Anyways, I found this clone online and was hoping for some input. I know they don't all work (like the one I found that called for 8lbs of laaglander DME which is only supposedly somewhat fermentable).
Bottled: 3.5 oz. cane sugar
IBU predicted: 32.2
ABV predicted: 9.9%
Style: Belgian Dark Strong Ale
Compliance w/ style: 99% (9% ABV is max for style)
Gravity post-boil: 1.094 @ 75 °
Gravity pre-secondary: 1.020 @ 70 °
Gravity at bottling: 1.018 @ 60 °
Yield: 53 bottles
18 lbs. Belgian Pils
0.75 lbs. Belgian Aromatic
0.75 lbs. Belgian Biscuit
0.5 lbs. Belgian Caramunich
0.25 lbs. Belgian Special B
0.125 lbs. Belgian Chocolate Malt
0.5 lbs. Belgian Cara-Pils
1.5 lbs.

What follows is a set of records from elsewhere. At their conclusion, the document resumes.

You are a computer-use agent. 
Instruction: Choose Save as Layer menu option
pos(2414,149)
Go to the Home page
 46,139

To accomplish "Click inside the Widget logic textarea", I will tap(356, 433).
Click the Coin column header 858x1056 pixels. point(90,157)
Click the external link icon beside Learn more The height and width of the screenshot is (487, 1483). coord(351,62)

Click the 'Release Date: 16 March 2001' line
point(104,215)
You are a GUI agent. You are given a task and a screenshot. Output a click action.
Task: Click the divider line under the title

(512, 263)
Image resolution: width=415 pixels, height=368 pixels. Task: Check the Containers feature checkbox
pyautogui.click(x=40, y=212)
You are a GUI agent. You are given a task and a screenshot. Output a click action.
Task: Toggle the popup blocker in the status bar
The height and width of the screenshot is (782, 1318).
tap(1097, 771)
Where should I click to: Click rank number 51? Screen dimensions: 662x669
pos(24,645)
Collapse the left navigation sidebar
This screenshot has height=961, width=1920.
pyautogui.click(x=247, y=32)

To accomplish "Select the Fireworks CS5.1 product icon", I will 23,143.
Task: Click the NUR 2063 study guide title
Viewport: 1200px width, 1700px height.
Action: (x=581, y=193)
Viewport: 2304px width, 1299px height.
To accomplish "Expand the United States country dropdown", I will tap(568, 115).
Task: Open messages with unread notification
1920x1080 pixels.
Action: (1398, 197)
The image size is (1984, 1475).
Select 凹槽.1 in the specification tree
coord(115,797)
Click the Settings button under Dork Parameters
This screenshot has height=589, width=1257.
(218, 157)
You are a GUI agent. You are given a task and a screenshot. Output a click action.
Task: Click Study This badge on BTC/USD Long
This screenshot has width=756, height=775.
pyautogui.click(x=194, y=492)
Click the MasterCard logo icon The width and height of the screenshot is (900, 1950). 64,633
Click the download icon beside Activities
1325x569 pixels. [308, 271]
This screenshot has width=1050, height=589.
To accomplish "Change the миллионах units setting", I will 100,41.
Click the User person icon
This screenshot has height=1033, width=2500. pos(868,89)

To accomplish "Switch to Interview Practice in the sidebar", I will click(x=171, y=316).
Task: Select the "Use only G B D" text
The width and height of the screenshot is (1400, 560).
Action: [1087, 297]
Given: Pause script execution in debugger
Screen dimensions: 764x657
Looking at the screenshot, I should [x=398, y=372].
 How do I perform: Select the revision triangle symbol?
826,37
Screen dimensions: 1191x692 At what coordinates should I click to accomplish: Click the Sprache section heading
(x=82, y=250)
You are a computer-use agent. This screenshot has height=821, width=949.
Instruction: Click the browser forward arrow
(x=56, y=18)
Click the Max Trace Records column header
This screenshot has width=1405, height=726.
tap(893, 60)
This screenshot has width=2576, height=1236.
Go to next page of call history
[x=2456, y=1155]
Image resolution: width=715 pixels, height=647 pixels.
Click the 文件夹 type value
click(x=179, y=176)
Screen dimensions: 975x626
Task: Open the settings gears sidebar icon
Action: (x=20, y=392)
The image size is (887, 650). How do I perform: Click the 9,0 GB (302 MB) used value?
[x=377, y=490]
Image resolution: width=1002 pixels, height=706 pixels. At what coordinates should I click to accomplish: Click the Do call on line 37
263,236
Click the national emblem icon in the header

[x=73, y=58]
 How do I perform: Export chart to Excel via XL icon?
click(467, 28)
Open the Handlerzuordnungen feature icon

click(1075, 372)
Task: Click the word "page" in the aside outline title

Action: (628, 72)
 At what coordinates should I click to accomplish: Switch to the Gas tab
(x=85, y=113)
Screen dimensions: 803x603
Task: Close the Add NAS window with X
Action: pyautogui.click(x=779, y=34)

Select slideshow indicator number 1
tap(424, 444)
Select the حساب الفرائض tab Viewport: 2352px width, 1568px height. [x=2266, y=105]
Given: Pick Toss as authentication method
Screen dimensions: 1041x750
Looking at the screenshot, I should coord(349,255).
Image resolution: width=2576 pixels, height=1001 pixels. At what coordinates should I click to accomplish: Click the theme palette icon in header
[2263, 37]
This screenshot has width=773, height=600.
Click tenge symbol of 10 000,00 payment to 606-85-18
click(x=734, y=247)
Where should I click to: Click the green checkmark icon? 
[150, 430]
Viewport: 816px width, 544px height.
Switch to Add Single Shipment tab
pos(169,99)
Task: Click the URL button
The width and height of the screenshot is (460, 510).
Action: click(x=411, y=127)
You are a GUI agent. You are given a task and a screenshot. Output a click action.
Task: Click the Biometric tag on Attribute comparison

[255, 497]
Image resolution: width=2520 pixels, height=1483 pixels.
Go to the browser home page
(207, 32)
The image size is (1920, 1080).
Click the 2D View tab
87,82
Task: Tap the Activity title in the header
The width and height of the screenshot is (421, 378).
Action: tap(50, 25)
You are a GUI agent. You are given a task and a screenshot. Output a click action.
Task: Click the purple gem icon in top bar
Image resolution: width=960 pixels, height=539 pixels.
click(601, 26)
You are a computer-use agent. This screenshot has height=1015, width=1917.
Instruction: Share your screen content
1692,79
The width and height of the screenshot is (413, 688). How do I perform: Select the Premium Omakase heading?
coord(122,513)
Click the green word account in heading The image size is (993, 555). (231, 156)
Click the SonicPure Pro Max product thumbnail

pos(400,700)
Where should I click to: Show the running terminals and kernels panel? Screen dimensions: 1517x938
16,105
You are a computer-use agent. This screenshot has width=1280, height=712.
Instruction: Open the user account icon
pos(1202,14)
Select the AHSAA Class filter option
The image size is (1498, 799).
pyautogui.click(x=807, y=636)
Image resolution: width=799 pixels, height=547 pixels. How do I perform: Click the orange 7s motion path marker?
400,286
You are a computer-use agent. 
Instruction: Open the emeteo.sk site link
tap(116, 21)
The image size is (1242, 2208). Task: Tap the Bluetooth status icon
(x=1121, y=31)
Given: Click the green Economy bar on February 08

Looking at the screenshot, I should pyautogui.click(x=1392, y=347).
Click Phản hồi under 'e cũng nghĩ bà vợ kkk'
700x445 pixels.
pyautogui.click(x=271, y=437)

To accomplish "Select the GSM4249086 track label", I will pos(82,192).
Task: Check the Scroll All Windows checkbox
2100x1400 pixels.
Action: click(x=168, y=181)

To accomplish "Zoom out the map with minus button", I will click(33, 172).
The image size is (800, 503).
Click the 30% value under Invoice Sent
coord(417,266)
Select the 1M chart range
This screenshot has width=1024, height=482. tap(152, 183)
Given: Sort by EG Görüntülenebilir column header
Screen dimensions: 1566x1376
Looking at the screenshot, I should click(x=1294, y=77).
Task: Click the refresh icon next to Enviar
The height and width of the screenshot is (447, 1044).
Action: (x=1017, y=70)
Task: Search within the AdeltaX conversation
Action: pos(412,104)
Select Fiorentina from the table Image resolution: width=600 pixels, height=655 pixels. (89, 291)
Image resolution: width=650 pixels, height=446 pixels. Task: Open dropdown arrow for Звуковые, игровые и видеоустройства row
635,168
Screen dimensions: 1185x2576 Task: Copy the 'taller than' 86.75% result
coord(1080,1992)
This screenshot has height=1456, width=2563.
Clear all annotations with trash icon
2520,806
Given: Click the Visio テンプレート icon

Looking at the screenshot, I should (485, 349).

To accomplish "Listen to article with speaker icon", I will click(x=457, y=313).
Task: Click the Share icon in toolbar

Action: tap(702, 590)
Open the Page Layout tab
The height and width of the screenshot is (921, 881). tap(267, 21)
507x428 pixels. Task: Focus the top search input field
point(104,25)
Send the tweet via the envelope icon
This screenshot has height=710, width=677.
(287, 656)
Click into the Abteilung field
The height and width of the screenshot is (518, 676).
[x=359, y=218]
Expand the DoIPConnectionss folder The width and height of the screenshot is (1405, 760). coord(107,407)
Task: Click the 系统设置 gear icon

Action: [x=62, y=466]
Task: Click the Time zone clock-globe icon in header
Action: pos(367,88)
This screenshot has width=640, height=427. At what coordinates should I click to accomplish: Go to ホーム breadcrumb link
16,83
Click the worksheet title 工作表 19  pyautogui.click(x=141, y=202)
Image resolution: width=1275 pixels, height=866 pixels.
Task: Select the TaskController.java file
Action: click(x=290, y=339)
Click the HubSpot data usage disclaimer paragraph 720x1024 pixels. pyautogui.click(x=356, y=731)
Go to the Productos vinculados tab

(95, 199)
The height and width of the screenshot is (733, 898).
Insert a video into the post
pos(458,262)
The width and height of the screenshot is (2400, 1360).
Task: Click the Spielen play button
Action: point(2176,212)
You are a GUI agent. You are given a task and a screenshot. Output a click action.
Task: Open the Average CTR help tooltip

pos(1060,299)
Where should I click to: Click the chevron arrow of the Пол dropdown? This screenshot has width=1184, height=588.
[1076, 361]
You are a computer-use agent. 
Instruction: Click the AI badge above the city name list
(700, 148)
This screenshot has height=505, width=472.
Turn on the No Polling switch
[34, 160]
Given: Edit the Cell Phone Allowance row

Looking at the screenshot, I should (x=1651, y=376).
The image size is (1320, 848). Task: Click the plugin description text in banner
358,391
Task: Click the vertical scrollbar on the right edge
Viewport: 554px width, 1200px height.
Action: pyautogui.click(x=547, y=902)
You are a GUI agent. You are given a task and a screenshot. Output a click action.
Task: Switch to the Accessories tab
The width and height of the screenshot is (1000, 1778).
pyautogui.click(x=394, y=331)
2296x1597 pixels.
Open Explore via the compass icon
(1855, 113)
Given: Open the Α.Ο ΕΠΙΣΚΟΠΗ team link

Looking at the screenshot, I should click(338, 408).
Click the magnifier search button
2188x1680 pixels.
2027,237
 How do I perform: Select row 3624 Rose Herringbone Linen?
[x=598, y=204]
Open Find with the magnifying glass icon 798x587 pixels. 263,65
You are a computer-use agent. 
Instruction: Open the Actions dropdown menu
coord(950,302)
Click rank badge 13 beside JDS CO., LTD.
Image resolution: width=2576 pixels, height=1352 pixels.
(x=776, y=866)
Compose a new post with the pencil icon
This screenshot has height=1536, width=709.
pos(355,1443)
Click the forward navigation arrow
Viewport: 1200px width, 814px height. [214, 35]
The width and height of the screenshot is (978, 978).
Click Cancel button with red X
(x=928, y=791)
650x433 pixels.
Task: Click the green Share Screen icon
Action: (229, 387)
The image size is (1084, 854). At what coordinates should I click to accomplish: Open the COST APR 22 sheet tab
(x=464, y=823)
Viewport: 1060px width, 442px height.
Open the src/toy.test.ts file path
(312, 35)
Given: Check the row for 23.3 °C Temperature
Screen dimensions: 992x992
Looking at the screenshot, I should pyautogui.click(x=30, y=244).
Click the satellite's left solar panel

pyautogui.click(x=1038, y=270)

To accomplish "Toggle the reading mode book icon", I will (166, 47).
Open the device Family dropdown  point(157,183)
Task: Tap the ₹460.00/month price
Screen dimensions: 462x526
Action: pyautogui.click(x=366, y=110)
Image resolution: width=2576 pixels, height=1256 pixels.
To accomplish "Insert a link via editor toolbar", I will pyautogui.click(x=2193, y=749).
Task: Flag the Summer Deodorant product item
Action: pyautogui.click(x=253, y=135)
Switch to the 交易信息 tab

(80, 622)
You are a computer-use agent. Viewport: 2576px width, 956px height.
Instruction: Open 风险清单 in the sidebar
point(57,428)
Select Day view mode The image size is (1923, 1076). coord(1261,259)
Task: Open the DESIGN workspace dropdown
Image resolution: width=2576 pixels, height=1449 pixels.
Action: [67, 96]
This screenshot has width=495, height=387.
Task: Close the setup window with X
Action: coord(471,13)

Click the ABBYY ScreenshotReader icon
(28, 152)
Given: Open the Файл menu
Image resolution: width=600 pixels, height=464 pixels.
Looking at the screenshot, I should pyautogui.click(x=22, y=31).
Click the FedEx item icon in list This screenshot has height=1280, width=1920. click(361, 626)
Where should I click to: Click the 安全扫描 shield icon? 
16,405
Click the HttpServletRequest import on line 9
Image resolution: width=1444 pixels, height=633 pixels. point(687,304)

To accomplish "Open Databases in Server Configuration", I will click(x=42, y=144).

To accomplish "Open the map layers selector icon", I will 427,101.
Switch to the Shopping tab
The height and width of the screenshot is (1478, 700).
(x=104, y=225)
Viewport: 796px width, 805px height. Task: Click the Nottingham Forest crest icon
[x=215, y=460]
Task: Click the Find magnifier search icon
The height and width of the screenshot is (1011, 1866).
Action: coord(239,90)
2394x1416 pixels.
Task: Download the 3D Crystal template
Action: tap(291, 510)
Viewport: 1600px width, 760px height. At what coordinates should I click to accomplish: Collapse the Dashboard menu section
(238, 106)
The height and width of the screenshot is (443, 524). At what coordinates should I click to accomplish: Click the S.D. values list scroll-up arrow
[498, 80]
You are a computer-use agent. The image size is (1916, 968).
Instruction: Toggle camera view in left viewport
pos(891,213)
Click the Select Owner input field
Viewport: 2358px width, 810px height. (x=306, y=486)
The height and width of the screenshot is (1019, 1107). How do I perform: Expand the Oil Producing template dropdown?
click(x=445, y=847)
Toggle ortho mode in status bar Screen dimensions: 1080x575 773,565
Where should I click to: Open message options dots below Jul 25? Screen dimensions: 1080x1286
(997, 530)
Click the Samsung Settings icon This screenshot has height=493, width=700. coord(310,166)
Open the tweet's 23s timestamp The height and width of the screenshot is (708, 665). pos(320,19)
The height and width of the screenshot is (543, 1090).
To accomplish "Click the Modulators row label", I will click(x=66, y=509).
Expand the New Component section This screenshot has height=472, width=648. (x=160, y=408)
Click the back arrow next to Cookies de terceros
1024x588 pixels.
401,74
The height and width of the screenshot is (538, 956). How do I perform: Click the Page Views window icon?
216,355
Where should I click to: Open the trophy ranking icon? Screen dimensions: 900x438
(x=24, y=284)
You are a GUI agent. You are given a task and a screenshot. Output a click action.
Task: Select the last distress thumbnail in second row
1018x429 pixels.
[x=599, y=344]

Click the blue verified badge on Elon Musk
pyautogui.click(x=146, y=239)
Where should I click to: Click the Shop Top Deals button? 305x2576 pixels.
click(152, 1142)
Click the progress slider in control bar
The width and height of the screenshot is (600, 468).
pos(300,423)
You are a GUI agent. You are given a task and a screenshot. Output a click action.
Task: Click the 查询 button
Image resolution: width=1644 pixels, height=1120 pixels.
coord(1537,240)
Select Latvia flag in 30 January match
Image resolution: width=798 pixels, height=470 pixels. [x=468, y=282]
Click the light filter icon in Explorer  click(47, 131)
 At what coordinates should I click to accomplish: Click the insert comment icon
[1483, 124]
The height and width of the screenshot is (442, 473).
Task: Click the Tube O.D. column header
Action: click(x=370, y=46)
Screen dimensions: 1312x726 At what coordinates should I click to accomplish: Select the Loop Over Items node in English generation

Candi Sugar Clear
1.0 oz. Willamette (Whole, 4.5 %AA) boiled 60 min.
0.25 oz. Mt. Hood (Whole, 4.5 %AA) boiled 45 min.
0.25 oz. Willamette (Whole, 4.5 %AA) boiled 30 min.
0.33 oz. Mt. Hood (Whole, 4.5 %AA) boiled 15 min.
0.33 oz. Willamette (Whole, 4.5 %AA) boiled 15 min.
0.5 oz. Mt. Hood (Whole, 4.5 %AA) boiled 1 min.
0.5 oz. Willamette (Whole, 4.5 %AA) boiled 1 min.
Yeast :White Labs WLP500 Trappist Ale
I have done a few all grain batches with mixed results. My efficiencies are all over the place but am willing to get what I get. Any advice for big beers? I was thinking a 4L starter although I'm not sure if I would need a yeast nutrient also? I guess I'll mash low at maybe 64C for 90mins.